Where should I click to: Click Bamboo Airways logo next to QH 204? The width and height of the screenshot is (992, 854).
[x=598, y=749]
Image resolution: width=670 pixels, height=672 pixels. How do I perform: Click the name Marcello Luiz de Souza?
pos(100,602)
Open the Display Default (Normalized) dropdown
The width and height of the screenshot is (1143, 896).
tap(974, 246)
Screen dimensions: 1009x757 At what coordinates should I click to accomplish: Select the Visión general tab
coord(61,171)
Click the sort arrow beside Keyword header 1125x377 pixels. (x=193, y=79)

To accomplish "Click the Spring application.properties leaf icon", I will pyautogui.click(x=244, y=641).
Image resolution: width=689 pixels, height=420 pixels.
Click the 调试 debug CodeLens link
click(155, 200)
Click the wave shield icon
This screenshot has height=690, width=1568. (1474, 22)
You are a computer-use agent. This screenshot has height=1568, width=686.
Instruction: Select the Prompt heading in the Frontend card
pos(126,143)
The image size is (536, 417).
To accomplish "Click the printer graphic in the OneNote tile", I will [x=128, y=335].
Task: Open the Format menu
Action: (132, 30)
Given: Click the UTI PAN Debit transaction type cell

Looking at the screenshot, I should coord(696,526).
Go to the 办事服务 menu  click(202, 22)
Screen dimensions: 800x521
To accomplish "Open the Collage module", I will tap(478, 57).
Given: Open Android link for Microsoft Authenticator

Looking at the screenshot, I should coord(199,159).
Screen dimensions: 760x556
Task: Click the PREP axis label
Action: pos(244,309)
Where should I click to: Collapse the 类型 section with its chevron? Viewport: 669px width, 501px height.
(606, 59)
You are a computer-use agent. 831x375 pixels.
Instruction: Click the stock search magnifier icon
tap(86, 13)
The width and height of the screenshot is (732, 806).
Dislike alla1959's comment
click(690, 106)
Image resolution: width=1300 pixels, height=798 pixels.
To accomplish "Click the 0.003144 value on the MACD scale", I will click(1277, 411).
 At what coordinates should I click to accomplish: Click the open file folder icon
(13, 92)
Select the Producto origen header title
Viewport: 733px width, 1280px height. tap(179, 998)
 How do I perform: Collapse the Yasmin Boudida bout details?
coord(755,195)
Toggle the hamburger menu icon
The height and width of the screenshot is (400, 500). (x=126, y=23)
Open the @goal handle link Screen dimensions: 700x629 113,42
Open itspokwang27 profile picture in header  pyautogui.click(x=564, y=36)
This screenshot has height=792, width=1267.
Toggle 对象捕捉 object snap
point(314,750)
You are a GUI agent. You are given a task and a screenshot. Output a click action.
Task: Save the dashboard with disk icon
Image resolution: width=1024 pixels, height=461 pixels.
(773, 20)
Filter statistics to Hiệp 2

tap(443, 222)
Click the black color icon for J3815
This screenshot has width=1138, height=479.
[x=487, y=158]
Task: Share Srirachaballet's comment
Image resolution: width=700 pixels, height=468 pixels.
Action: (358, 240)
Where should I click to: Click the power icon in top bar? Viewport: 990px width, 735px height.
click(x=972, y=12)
______
### The task
Nothing but the lines above from the one containing "At what coordinates should I click to accomplish: Click" through the one containing "Open the @goal" should appear in the answer, each repeated exactly.

### Your response
 At what coordinates should I click to accomplish: Click the open file folder icon
(13, 92)
Select the Producto origen header title
Viewport: 733px width, 1280px height. tap(179, 998)
 How do I perform: Collapse the Yasmin Boudida bout details?
coord(755,195)
Toggle the hamburger menu icon
The height and width of the screenshot is (400, 500). (x=126, y=23)
Open the @goal handle link Screen dimensions: 700x629 113,42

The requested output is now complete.